> _To do_:
Every line in the data below that holds "title" should be found and copied.

----- Dataset content -----

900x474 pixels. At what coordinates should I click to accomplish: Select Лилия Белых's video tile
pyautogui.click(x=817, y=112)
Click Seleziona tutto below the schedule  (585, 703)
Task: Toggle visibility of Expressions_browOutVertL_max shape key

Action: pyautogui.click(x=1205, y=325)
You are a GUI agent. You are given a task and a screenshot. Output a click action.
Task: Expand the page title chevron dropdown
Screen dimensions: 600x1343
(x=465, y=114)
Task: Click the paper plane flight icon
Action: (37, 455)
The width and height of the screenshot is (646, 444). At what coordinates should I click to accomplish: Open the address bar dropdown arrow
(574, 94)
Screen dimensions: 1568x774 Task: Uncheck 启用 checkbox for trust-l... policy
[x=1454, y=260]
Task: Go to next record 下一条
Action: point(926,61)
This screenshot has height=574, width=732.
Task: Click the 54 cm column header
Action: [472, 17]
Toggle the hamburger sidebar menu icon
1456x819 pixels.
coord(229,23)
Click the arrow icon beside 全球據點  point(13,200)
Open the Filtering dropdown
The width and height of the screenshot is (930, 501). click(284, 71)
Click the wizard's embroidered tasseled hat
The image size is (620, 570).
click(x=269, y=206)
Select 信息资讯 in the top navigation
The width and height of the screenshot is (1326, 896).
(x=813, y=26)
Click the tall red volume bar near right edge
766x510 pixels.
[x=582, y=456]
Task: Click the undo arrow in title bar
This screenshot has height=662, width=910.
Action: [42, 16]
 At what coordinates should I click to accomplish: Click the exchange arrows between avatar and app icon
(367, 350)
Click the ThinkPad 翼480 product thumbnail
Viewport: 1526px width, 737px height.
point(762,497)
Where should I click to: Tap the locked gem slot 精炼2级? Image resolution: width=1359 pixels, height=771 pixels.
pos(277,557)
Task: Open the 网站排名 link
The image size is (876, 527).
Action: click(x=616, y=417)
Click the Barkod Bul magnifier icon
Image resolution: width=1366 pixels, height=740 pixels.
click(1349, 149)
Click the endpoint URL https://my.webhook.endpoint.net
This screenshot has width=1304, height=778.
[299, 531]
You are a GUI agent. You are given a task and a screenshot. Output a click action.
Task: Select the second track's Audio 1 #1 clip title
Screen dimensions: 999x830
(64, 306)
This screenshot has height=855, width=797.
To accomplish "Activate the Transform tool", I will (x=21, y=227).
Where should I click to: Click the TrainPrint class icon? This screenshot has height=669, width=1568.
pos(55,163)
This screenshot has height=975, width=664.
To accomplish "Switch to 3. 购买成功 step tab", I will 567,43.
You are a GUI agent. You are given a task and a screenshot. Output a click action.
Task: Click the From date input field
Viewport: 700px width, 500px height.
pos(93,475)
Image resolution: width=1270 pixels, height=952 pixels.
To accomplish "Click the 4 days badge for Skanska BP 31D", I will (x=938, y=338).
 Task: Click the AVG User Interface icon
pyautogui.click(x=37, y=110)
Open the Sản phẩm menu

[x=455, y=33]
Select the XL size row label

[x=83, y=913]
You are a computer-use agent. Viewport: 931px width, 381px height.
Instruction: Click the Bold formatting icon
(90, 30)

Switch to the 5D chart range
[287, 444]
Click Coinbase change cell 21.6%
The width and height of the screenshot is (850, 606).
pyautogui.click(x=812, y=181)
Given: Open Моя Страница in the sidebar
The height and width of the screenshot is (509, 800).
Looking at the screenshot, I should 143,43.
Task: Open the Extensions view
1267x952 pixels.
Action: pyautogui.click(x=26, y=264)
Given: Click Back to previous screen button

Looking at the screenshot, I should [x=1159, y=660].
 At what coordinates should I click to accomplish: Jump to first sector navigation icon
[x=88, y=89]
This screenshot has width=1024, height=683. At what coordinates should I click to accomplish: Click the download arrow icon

-----

> _Task solution_:
Task: Expand the page title chevron dropdown
Task: Click the undo arrow in title bar
Task: Select the second track's Audio 1 #1 clip title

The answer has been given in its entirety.